Stored items:

-- Opening Marker --

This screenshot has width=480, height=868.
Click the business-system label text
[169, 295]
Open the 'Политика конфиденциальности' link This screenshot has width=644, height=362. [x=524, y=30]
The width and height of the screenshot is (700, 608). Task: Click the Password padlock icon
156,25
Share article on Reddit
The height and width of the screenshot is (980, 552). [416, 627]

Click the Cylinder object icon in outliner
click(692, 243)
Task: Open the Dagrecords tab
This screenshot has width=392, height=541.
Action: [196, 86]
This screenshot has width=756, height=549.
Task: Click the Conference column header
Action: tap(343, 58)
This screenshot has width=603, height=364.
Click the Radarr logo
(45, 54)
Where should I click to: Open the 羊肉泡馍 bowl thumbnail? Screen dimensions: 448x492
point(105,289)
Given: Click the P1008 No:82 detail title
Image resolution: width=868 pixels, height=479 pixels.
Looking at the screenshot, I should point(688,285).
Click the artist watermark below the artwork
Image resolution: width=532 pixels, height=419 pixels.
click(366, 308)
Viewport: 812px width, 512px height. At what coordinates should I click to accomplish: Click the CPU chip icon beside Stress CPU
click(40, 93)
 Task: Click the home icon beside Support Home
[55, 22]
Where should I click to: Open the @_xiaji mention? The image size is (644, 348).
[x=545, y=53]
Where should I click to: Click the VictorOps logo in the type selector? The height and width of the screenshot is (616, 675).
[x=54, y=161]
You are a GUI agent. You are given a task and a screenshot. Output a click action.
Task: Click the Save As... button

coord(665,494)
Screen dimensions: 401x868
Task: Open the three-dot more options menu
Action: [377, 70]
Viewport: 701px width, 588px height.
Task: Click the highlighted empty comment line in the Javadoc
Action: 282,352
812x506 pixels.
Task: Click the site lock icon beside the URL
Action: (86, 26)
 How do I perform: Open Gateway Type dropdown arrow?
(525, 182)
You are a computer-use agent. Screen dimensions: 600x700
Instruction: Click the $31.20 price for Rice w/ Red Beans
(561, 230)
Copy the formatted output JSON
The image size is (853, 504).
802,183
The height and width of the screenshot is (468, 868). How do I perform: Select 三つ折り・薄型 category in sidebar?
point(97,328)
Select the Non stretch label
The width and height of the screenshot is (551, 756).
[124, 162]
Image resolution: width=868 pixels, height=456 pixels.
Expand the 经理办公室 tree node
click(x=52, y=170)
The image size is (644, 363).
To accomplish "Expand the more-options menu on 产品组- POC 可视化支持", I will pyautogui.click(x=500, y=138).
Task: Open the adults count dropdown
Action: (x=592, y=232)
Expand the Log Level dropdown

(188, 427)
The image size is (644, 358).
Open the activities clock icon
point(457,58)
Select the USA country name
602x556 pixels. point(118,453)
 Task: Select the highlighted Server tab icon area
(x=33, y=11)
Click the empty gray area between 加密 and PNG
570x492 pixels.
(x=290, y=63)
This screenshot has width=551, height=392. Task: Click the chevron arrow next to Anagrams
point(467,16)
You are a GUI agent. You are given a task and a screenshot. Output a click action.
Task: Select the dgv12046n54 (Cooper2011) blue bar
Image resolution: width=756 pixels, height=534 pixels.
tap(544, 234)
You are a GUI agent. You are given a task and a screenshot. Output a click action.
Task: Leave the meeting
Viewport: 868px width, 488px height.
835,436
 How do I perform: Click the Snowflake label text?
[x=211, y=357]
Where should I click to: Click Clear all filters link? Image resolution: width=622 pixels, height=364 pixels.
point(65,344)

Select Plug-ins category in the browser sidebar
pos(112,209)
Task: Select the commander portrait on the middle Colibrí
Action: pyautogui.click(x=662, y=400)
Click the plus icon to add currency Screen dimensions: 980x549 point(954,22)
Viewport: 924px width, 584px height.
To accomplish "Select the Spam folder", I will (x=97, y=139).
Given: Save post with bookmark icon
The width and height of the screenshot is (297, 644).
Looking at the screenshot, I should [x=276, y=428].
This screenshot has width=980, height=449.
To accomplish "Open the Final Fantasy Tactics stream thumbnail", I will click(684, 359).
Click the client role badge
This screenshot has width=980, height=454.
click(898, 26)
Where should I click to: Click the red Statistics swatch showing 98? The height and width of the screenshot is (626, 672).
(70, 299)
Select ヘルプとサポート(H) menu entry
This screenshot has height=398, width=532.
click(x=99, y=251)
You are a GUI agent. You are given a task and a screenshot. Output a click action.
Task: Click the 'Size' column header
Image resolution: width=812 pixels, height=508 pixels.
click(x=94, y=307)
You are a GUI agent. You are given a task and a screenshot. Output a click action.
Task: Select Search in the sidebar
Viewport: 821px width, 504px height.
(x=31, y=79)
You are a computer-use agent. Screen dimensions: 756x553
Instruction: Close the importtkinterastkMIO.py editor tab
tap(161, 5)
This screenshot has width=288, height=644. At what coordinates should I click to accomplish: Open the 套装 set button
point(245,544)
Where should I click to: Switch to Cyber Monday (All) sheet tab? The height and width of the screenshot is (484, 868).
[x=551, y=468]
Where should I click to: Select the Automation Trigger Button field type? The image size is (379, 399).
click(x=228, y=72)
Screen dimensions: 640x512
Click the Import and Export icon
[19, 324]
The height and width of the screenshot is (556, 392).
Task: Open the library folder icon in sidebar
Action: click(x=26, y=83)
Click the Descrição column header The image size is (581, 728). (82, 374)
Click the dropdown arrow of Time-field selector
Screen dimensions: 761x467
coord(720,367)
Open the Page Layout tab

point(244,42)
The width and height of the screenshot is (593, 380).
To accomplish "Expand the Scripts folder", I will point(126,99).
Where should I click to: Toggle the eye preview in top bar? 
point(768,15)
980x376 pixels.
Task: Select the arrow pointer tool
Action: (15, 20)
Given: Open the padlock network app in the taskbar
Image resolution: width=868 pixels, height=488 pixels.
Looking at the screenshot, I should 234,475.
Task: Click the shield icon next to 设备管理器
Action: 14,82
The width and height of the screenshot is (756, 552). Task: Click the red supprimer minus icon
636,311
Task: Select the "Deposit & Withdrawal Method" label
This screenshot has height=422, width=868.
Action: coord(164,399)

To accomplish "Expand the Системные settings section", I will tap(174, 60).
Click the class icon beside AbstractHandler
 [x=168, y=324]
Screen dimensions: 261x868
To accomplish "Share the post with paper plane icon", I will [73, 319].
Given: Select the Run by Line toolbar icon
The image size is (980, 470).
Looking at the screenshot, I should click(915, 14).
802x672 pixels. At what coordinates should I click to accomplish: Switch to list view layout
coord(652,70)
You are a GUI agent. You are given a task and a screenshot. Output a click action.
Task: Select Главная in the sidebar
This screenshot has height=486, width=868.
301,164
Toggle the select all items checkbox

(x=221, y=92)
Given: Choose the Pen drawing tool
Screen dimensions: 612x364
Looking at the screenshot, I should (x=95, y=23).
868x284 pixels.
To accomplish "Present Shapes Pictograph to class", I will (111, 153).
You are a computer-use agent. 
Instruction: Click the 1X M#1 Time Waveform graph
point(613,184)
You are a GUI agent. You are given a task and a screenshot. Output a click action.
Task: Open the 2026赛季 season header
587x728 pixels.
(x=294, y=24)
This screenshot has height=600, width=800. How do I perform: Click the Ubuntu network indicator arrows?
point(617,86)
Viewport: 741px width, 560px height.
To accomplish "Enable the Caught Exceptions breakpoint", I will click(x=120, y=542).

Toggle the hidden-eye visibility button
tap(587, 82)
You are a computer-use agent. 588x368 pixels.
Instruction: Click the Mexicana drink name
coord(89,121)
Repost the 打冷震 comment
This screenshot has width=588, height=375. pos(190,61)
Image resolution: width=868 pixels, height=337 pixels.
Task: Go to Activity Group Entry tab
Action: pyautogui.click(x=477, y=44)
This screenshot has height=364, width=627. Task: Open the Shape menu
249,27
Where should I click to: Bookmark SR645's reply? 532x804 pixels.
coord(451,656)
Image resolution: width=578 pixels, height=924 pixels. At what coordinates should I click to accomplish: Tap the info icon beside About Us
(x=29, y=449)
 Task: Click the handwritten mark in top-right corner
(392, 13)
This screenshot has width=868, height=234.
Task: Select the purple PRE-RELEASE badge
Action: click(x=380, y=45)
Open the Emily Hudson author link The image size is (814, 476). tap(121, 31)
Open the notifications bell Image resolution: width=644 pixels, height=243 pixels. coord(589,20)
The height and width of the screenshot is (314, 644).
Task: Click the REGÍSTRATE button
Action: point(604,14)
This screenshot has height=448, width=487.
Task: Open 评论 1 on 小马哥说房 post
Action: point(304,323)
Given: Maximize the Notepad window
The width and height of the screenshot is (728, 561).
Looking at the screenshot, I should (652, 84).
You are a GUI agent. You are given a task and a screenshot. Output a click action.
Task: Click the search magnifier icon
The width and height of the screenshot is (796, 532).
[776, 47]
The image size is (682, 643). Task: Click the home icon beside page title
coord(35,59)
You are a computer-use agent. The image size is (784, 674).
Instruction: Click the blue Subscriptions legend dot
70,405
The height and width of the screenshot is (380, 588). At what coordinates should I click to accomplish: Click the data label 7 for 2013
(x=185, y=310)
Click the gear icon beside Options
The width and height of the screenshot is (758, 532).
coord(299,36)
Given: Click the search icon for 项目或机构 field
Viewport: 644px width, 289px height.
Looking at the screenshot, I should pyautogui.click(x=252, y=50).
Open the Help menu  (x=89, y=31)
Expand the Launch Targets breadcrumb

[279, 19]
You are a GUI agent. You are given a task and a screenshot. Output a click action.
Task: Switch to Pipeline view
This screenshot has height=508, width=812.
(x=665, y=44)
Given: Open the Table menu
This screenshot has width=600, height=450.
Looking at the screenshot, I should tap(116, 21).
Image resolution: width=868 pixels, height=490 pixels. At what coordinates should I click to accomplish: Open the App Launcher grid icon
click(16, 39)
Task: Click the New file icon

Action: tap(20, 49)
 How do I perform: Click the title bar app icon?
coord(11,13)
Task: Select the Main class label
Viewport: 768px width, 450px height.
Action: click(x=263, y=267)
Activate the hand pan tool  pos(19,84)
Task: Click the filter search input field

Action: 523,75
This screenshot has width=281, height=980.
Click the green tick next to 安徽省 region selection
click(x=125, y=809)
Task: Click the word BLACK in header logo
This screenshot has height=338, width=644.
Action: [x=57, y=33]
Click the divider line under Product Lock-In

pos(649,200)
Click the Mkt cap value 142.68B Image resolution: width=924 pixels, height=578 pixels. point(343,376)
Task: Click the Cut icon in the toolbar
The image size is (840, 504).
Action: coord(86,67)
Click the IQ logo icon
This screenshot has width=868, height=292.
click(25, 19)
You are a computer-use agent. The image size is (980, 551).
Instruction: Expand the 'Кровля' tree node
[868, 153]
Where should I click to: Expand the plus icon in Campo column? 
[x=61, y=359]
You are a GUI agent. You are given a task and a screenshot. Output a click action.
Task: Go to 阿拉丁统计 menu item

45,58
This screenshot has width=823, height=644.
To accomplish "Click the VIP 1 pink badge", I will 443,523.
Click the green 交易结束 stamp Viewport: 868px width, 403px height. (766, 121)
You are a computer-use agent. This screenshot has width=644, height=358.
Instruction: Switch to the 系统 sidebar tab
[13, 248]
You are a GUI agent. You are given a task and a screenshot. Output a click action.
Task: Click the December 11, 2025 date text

-- Closing Marker --

§ **Goal of the exercise**
Search the data for "toolbar". Copy every matching line.

§ **Reply**
Given: Select the Run by Line toolbar icon
Task: Click the Cut icon in the toolbar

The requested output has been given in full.